The hippocampus can be affected in several distinct neurological diseases, thus differential diagnosis is required to exclude other etiologies such as acute stroke, global or focal hypoxia, transient global amnesia (TGA), epilepsy, infections, and other metabolic encephalopathies (4). Acute ischemic stroke in the posterior cerebral artery (PCA) territory can be a common mimicker, since the infarct patterns of the PCA territory correspond well with the vascular anatomy of the hippocampus. Additional cerebral lesions supplied by the PCA-such as the thalamus, the splenium, or the occipital lobe-can almost always be found in hippocampal stroke, and isolated hippocampal stroke is a rare finding. Therefore, a PCA stroke was ruled out from the differential diagnosis in the present case. The possibility of TGA was also excluded because the patient did not exhibit complete functional recovery after 24-48 hours, and those of seizure-related parenchymal changes and limbic encephalitis were excluded due to absence of seizures.

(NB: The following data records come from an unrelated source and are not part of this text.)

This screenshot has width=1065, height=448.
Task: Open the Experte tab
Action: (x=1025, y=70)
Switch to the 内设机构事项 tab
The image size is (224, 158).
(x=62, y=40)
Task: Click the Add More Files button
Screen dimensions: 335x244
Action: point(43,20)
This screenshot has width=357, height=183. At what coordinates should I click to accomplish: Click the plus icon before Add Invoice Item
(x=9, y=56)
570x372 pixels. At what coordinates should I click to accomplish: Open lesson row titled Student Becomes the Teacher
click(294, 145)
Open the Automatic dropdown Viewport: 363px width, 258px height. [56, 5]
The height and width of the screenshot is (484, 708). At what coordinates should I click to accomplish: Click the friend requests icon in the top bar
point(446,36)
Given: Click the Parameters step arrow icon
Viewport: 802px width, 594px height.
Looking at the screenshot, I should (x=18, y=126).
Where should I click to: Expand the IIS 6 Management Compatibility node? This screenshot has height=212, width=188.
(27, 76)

This study has the limitation of being a single case report with a retrospective design. The absence of acute-phase DWI made it difficult to differentiate vasogenic edema from cytotoxic edema, but based on the clinical history the lesions were regarded as subacute, dating back to the time of MRI. The DWI and ADC map revealed hyperintensities, and gadolinium-enhanced T1-weighted imaging revealed parenchymal enhancement, suggesting disruption of the blood-brain barrier. The lesion evolved into a chronic phase with a slight volume loss at 3-month follow-up MRI.

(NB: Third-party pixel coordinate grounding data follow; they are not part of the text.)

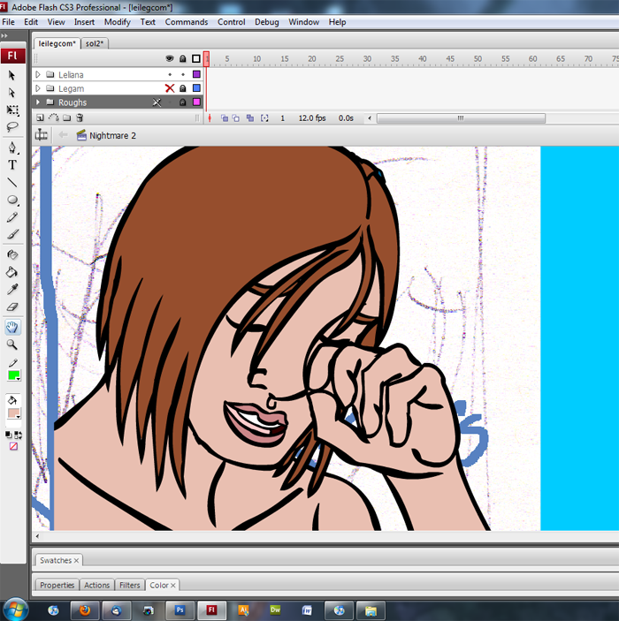Image resolution: width=619 pixels, height=621 pixels.
Task: Choose the Eyedropper tool
Action: point(12,290)
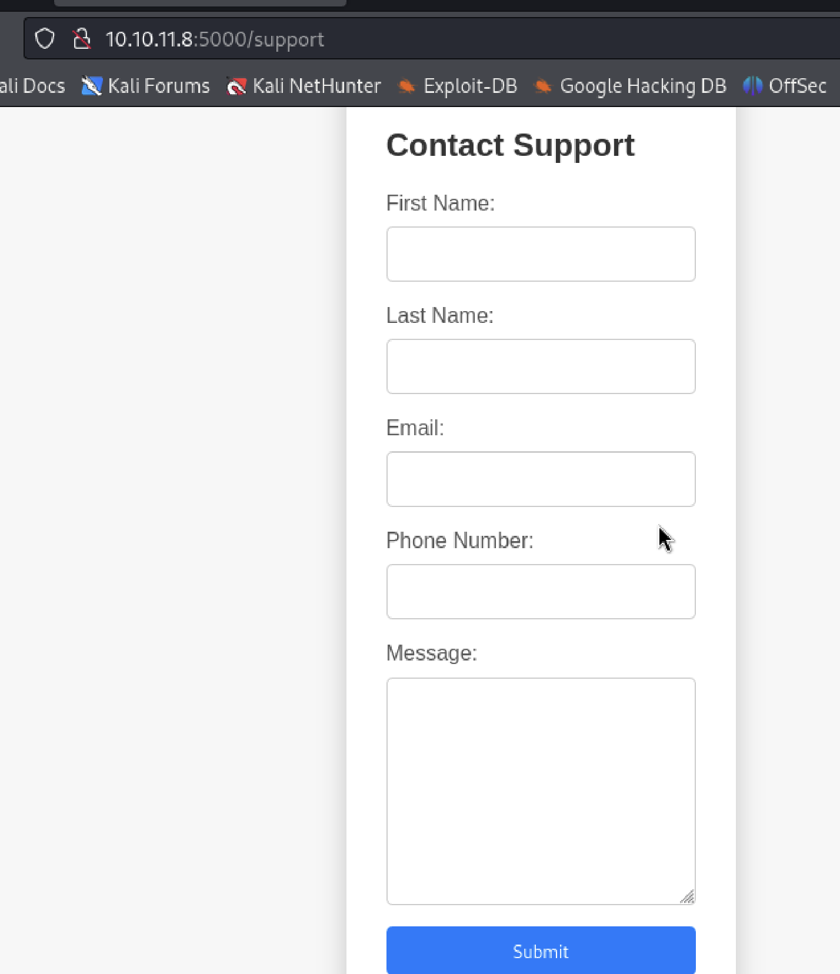This screenshot has width=840, height=974.
Task: Open the Exploit-DB bookmark icon
Action: 406,86
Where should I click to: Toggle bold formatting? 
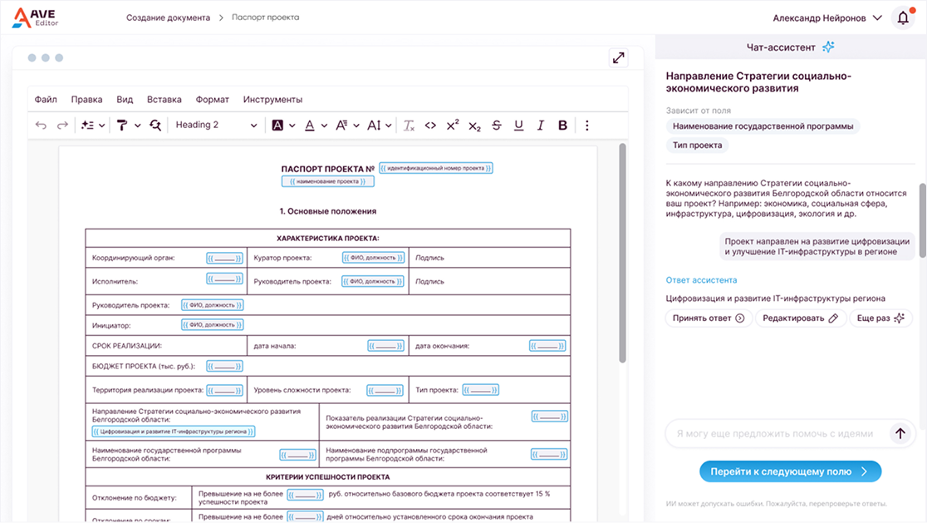(562, 126)
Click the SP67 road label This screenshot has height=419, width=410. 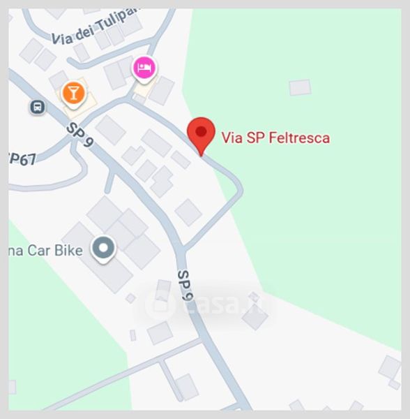[22, 159]
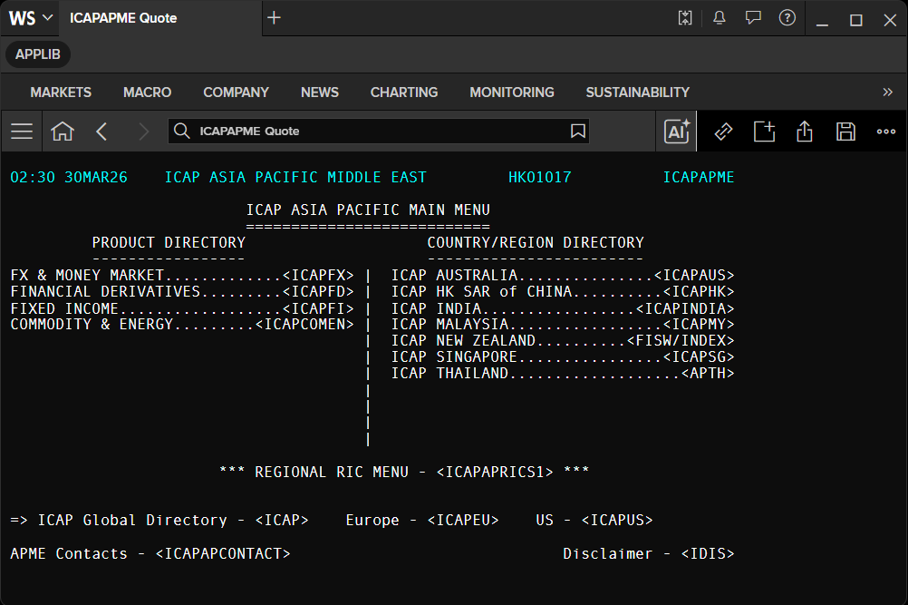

Notwithstanding that the amount of poison ingested was uncertain, the important clue in the present diagnosis was the likely history of acute glufosinate ammonium intoxication. Without this information the diagnosis may have been more difficult, such as differentiating from other encephalopathies induced by various agents.

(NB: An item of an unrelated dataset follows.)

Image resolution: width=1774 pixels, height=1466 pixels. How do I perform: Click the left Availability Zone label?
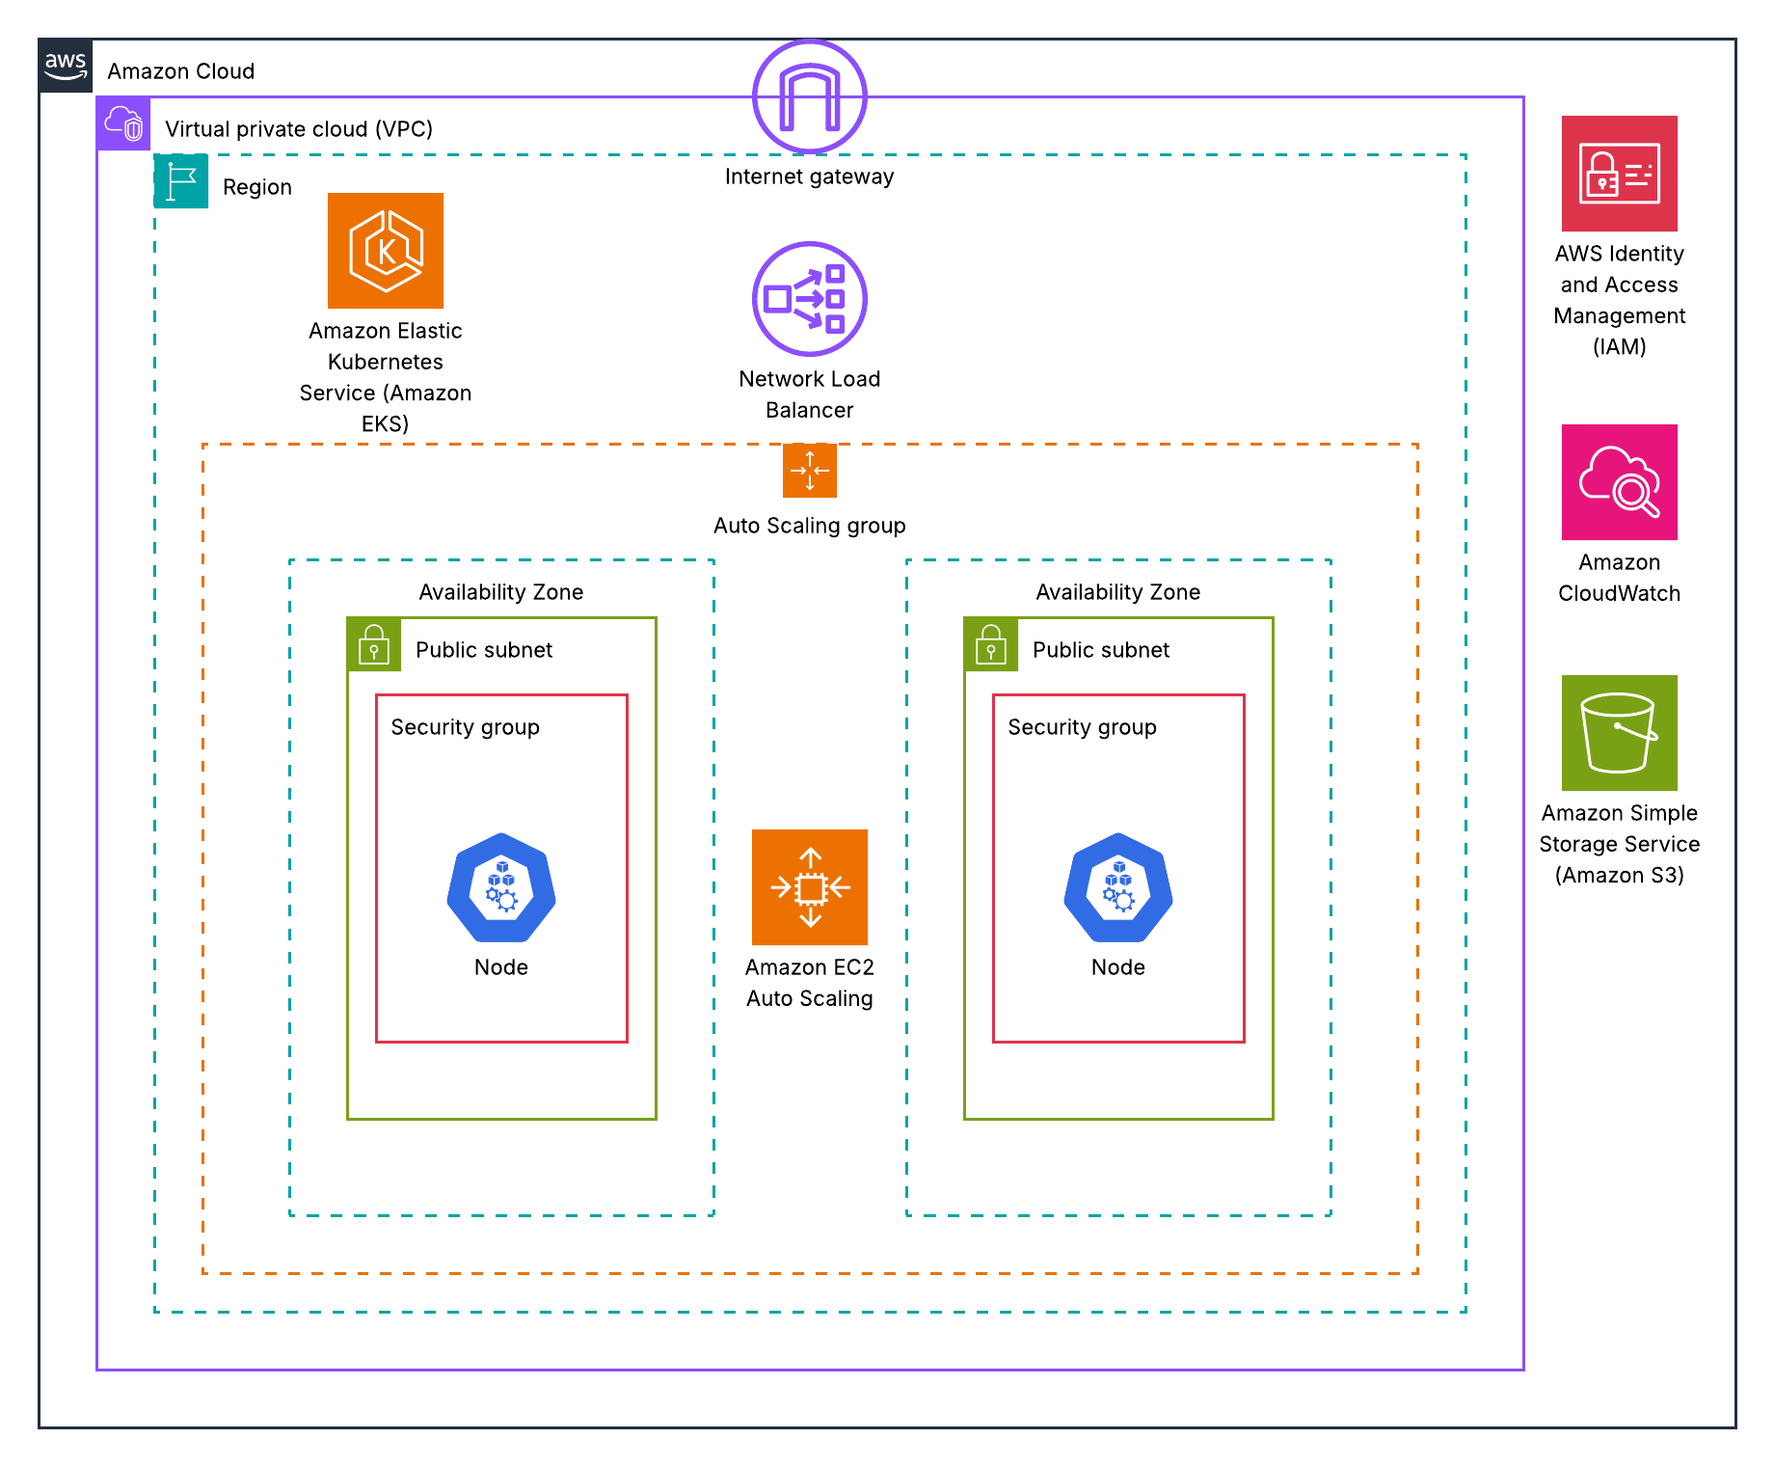click(x=501, y=592)
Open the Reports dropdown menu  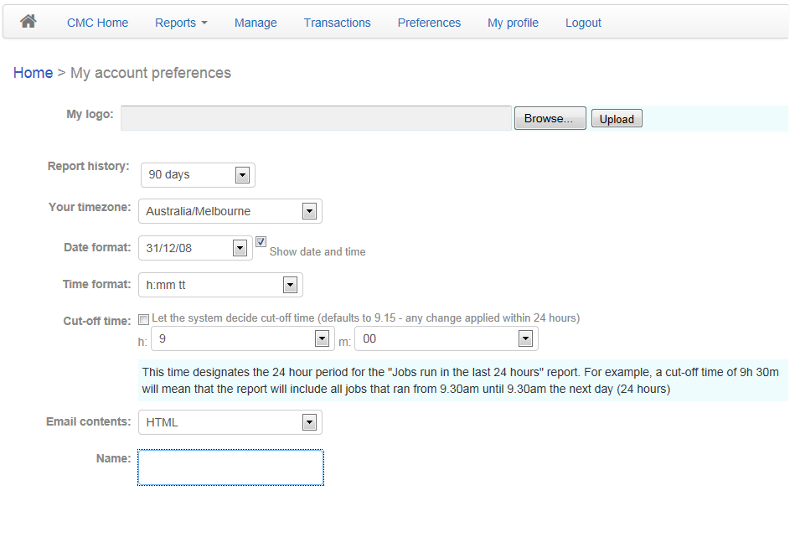(x=181, y=23)
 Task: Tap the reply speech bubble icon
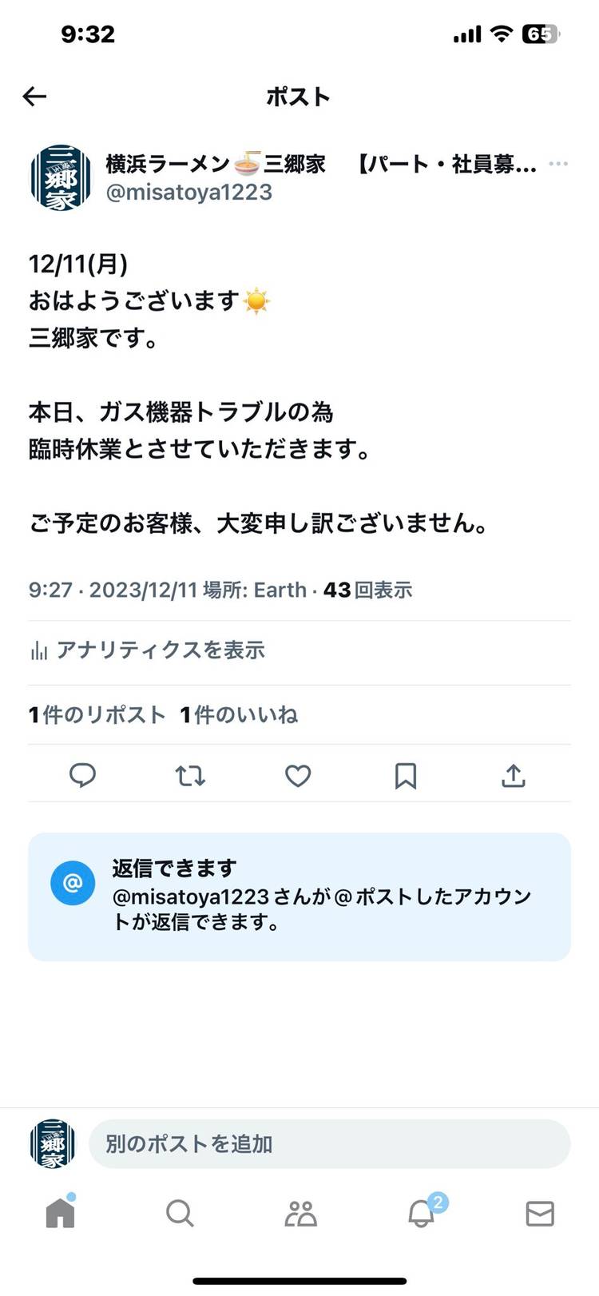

In summary, a bilateral hippocampal lesion presenting as anterograde amnesia may provide diagnostic clues, and acute glufosinate ammonium intoxication can be considered one of the differential diagnoses in the presence of a recent history of drug ingestion.

Figures and Tables

Fig. 1
Brain MRI of a 51-year-old man on the 10th day following glufosinate ammonium intoxication (a-d, basal ganglia level; e-h, midbrain level). (a) Fluidattenuated inversion recovery (FLAIR) image and (b) gadolinium-enhanced T1-weighted imaging (Gd-T1WI) at the basal ganglia level showing bilateral hyperintensities and parenchymal enhancement in the bilateral hippocampus (arrows) and right occipital lobe (arrowheads). This lesion exhibited hyperintensities on (c) diffusion-weighted imaging (DWI) and (d) apparent diffusion coefficient (ADC) mapping, suggesting vasogenic edema. The same pattern was observed in the bilateral hippocampus and parahippocampal gyrus (arrows) on (e) FLAIR, (f) Gd-T1WI, (g) DWI, and (h) ADC mapping at the midbrain level.
jksmrm-18-352-g001
Table 1
Measurement of Diffusion-weighted Imaging (DWI) Signal Intensities (b=1000; Arbitrary Units) and the Apparent Diffusion Coefficient (ADC) Values (Mean±SD; ×10-6 mm2/s) in the Parahippocampal Gyrus and Hippocampus. The Putamen, with No Signal Alteration, was Used as a Reference Standard
jksmrm-18-352-i001

Acknowledgements

This work was supported by a grant from the Research Institute of Medical Science, Catholic University of Daegu that was awarded in 2014. The authors have no conflicts of interest to disclose.